Contrastive Context-Speech Pretraining for Expressive Text-to-Speech Synthesis

Published: 20 Jul 2024, Last Modified: 05 Aug 2024MM2024 PosterEveryoneRevisionsBibTeXCC BY 4.0
Abstract: The latest Text-to-Speech (TTS) systems can produce speech with voice quality and naturalness comparable to human speech. Yet the demand for large amount of high-quality data from target speakers remains a significant challenge. Particularly for long-form expressive reading, target speaker's training speech that covers rich contextual information are needed. In this paper a novel design of context-aware speech pre-trained model is developed for expressive TTS based on contrastive learning. The model can be trained with abundant speech data without explicitly labelled speaker identities. It captures the intricate relationship between the speech expression of a spoken sentence and the contextual text information. By incorporating cross-modal text and speech features into the TTS model, it enables the generation of coherent and expressive speech, which is especially beneficial when there is a scarcity of target speaker data. The pre-trained model is evaluated first in the task of Context-Speech retrieval and then as the integral part of a zero-shot TTS system. Experimental results demonstrate that the pretraining framework effectively learns Context-Speech representations and significantly enhances the expressiveness of synthesized speech. Audio demos are available at: https://ccsp2024.github.io/demo/.
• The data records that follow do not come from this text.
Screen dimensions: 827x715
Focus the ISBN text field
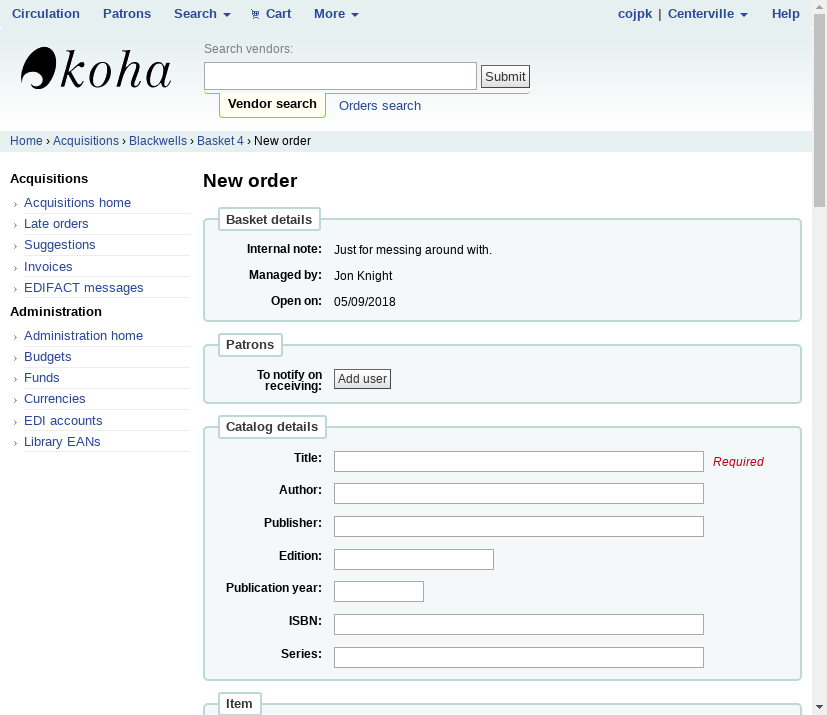(x=518, y=624)
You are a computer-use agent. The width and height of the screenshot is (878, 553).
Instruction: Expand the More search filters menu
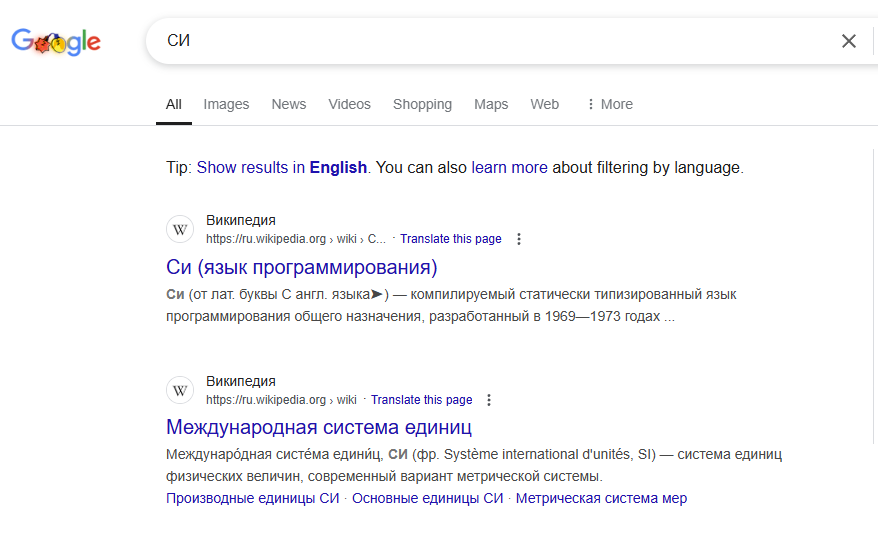pyautogui.click(x=609, y=104)
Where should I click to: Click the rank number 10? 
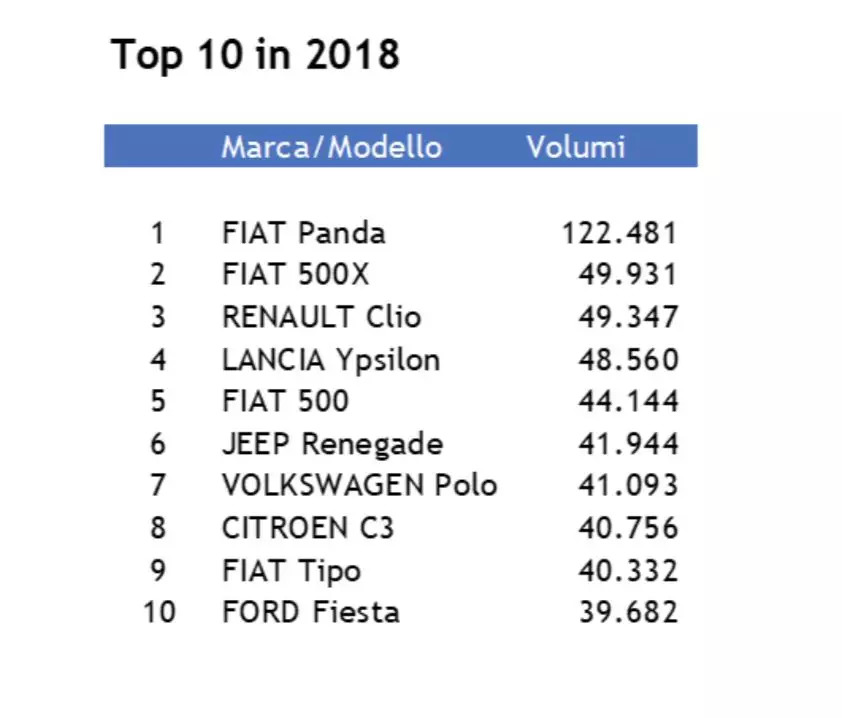click(159, 611)
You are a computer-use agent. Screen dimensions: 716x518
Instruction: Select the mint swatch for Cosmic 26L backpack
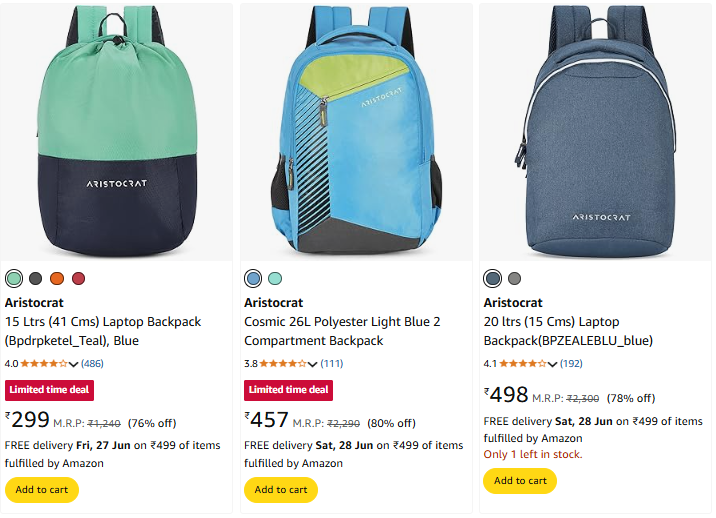point(275,278)

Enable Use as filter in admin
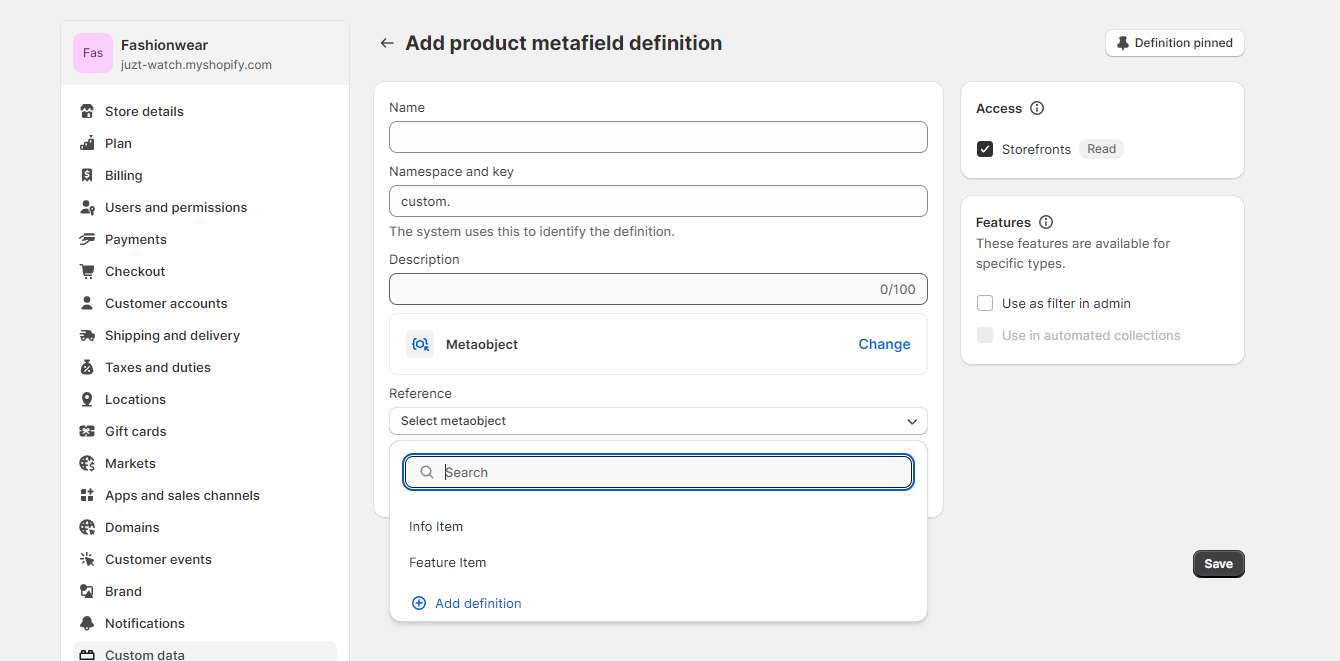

Primary Subject Area: [Content] Media Interpretation
Secondary Subject Area: [Generation] Generative Multimedia
Relevance To Conference: The Contrastive Context-Speech Pretraining (CCSP) framework significantly advances multimodal processing by enabling expressive Text-to-Speech (TTS) synthesis with enhanced context-awareness. It focuses on learning cross-modal representations that bridge text and speech, improving the naturalness and expressiveness of speech generation, particularly for long-form content. The framework utilizes contrastive learning to align context and speech, facilitating better understanding and integration of multiple modalities. CCSP allows TTS systems to generate context-aware voices without large amount of contextual voice data from target speaker, showcasing flexibility and data efficiency. This is critical for multimedia applications where large, high-quality datasets are limited. CCSP benefits applications like audiobooks, conversational agents, and news reading. Overall, CCSP represents a significant contribution to multimodal multimedia processing, pushing the boundaries of how machines generate and interact with human language in a contextually rich manner.